Whoever wins the next election will concede the demand for job protection and large uneconomic subsidies to sustain the protected jobs. For a spoiled middle class which enjoys $50billion of petrol subsidies, Socialism means even larger subsidies on jobs, to sustain low EMIs and for higher education in elite institutions.


TAVLEEN SINGH - Still a Land of Starving Millions

Global Hunger Index reported last week that more than 200 million Indians live in hunger and that 47% of Indian children are malnourished. Conditions in parts of Madhya Pradesh are as bad as Ethiopia and Chad and our infant mortality rate is worse than war-ravaged Eritrea. Despite our economy growing at 8% annually since 2002, three-quarters of our population lives on Rs. 25 a day.

These are sickening figures but Indian newspapers hate poverty so the report was virtually ignored here...


SUDHEENDRA KULKARNI - Importing a 'Made-in-America' crisis

$ 10.3 trillion denotes the outstanding pubic debt of the United States of America as of 17 October 2008. Just three years ago, at the end of 2005, it was $7.9 trillion, which itself was about nine times its 1980s level.

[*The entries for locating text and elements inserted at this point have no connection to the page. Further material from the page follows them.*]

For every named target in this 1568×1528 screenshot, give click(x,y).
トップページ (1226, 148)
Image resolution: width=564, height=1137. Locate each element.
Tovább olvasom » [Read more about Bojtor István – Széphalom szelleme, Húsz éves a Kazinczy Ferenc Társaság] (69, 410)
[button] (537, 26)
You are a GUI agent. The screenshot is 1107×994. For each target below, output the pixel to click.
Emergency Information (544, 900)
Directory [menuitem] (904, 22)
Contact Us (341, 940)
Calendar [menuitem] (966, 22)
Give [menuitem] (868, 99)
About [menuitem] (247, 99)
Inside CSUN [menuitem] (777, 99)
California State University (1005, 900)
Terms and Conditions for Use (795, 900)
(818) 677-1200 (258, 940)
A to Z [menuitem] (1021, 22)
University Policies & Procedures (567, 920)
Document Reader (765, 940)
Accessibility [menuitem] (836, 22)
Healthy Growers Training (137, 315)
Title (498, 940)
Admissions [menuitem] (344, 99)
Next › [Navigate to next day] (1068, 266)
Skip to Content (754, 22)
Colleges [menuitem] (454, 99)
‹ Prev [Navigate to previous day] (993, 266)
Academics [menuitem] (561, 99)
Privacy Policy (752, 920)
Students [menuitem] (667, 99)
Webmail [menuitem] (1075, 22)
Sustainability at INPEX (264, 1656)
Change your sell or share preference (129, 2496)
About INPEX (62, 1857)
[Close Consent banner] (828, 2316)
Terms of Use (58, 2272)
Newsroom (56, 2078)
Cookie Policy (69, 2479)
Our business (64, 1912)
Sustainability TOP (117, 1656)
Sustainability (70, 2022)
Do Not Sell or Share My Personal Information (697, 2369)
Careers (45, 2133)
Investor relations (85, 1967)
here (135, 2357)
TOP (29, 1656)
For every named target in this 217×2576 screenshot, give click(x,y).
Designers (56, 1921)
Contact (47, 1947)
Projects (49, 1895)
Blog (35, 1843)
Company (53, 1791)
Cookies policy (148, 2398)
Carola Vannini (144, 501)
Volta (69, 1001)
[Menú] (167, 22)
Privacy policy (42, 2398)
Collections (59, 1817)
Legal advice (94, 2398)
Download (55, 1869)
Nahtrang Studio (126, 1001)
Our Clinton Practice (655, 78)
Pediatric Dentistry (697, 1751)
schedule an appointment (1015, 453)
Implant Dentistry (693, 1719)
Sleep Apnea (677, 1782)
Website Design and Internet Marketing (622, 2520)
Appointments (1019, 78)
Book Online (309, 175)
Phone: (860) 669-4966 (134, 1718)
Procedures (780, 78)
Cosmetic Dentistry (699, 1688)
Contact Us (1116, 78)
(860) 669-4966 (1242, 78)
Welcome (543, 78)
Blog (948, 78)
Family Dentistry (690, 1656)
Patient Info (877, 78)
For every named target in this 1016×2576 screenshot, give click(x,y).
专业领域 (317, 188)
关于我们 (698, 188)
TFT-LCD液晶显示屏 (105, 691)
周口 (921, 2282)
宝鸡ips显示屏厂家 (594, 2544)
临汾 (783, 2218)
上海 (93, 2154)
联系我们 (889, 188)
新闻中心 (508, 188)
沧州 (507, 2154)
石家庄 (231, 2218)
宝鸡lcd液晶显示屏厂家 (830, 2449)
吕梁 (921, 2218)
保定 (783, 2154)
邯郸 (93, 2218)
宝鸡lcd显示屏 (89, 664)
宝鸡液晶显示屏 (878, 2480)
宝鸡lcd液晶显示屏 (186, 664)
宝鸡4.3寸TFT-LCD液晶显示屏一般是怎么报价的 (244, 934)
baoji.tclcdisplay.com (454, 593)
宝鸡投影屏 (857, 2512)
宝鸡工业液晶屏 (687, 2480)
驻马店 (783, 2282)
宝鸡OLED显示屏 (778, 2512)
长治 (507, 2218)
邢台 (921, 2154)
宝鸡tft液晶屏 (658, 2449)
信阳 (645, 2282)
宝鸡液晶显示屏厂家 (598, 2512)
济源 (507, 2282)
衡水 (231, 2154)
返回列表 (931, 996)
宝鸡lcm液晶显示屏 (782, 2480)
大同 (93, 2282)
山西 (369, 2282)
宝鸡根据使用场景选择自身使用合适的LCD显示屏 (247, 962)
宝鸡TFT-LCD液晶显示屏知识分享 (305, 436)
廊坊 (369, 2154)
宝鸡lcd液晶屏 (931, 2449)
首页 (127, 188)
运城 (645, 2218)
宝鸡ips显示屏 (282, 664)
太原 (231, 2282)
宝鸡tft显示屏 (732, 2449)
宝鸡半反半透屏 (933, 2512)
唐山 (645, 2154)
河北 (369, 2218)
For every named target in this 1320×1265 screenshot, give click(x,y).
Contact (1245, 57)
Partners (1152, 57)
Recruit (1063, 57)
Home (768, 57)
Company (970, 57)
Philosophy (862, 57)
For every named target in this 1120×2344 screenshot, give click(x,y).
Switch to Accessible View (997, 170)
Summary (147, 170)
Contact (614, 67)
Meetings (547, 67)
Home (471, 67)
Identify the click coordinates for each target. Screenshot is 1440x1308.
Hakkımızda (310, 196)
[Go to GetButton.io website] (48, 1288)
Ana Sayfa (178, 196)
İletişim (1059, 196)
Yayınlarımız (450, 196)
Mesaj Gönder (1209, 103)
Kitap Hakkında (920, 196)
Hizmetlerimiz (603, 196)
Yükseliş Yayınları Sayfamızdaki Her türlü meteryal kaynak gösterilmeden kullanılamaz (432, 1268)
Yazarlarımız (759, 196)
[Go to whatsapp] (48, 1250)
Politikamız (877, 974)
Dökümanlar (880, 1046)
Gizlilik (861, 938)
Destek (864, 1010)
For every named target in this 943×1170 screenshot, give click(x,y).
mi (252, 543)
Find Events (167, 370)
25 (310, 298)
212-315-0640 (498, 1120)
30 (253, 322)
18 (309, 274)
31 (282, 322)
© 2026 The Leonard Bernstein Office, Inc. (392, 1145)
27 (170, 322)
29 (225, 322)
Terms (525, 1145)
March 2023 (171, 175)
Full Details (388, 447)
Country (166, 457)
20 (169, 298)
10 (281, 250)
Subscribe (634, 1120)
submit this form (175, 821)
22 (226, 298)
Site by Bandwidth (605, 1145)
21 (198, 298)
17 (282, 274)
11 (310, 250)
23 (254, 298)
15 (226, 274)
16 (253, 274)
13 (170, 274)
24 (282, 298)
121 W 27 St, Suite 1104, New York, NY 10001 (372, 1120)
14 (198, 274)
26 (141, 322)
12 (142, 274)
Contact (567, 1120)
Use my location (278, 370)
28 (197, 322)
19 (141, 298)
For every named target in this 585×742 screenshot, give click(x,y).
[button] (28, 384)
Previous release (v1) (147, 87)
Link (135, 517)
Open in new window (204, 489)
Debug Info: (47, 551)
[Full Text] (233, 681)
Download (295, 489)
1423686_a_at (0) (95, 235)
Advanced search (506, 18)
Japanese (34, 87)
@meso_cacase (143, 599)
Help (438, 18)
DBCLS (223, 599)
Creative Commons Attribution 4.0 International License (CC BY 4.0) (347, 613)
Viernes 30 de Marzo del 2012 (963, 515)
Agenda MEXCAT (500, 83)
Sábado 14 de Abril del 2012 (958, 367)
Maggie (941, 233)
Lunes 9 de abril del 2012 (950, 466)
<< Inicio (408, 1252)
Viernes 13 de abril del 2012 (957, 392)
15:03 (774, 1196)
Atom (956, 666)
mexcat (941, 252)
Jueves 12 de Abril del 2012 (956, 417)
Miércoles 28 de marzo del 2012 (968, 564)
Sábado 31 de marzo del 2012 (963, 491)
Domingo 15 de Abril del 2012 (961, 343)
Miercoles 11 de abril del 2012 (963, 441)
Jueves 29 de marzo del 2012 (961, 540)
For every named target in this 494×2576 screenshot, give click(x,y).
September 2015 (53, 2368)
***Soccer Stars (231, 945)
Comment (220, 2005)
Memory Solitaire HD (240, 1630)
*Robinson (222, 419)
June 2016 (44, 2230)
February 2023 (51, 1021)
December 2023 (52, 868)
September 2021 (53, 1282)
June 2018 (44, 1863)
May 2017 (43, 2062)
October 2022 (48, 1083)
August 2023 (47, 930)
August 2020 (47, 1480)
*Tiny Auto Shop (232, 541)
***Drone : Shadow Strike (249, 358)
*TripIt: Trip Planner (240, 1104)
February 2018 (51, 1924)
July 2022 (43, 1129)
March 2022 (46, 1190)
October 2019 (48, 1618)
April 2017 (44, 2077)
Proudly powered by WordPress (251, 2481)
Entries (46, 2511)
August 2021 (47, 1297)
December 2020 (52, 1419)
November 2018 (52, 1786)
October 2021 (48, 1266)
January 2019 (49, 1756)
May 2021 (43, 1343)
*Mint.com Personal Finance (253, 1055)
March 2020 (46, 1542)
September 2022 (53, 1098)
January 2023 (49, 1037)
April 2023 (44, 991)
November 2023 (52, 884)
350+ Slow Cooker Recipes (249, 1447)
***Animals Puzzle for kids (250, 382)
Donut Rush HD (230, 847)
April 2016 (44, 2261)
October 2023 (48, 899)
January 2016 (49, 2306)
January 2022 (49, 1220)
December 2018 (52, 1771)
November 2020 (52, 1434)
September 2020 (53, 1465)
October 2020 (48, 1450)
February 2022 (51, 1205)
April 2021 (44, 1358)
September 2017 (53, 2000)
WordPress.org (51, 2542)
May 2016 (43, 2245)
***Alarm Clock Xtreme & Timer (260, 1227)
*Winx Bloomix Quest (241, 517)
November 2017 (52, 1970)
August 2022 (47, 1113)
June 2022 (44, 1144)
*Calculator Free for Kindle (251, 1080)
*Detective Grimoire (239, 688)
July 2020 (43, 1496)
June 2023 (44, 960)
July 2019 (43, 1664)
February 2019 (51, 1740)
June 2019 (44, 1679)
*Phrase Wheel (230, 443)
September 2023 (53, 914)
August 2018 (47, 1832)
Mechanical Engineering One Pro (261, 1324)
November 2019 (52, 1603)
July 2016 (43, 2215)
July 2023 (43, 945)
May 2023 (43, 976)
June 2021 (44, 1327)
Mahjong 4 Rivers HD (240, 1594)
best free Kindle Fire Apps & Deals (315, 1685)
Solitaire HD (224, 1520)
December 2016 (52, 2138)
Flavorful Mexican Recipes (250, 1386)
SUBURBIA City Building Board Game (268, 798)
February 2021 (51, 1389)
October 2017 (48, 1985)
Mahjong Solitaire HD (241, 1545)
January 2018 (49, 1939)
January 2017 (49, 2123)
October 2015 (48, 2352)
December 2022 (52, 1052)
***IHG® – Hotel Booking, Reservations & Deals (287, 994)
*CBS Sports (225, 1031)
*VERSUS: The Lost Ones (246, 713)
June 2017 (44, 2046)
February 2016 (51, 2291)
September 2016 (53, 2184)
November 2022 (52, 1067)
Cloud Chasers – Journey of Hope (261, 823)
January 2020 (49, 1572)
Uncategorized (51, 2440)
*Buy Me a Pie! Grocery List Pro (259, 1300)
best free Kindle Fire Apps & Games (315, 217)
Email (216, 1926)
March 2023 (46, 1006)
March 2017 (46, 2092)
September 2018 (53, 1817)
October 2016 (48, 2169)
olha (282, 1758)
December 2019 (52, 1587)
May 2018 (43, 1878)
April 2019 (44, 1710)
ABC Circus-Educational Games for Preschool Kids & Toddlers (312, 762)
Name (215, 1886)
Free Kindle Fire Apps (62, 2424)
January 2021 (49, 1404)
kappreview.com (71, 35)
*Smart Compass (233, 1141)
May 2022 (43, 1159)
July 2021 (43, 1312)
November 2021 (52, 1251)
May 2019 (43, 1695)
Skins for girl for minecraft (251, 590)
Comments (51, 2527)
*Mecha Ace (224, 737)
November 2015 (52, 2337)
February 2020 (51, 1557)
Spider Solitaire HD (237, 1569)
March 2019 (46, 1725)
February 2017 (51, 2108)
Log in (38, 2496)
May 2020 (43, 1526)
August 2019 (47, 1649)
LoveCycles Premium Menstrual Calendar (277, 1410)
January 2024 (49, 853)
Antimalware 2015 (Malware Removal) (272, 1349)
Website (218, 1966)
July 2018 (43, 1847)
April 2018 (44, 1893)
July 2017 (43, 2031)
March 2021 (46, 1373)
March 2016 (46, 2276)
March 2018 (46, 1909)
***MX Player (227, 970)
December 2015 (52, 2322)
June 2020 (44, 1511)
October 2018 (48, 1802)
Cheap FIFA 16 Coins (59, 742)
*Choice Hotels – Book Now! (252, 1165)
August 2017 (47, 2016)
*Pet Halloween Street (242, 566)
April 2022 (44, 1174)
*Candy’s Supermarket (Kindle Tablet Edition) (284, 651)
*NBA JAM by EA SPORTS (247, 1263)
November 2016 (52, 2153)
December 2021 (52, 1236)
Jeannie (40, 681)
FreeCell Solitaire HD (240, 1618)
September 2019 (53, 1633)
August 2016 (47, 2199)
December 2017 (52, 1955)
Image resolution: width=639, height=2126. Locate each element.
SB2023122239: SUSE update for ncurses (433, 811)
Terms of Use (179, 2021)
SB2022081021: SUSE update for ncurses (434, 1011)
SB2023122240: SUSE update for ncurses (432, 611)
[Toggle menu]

The National Debt Clock at NY Times Square recently ran out of spaces.

America's gross debt amounts to 70% of the country's GDP this year.

Four-fifths of US borrowings are from foreign institutions and governments, including Government of India, which as invested in dollar-denominated debt instruments issued by the US Treasury.

(US has been fighting wars in foreign lands using borrowed money)

  • In US economy interest rates are kept artificially low for a prolonged period of time, citizens were first addicted to consumerism and then the culture of 'living the good life' by borrowing.
  • Americans spend $800 billion more than they earned. An average American family owns 13 credit cards, and 40% of them have a balance.
  • US Household debt grew from $ 7 trilion in 2001 to $14 trillion in 2008.

An entire industry of financial jugglery came into being to translate greed into profits. An this non-productive industry of 'financial products', and not the real industry of making physical products became America's primary business. Manufacturing today accounts for only 12% of USA's GDP.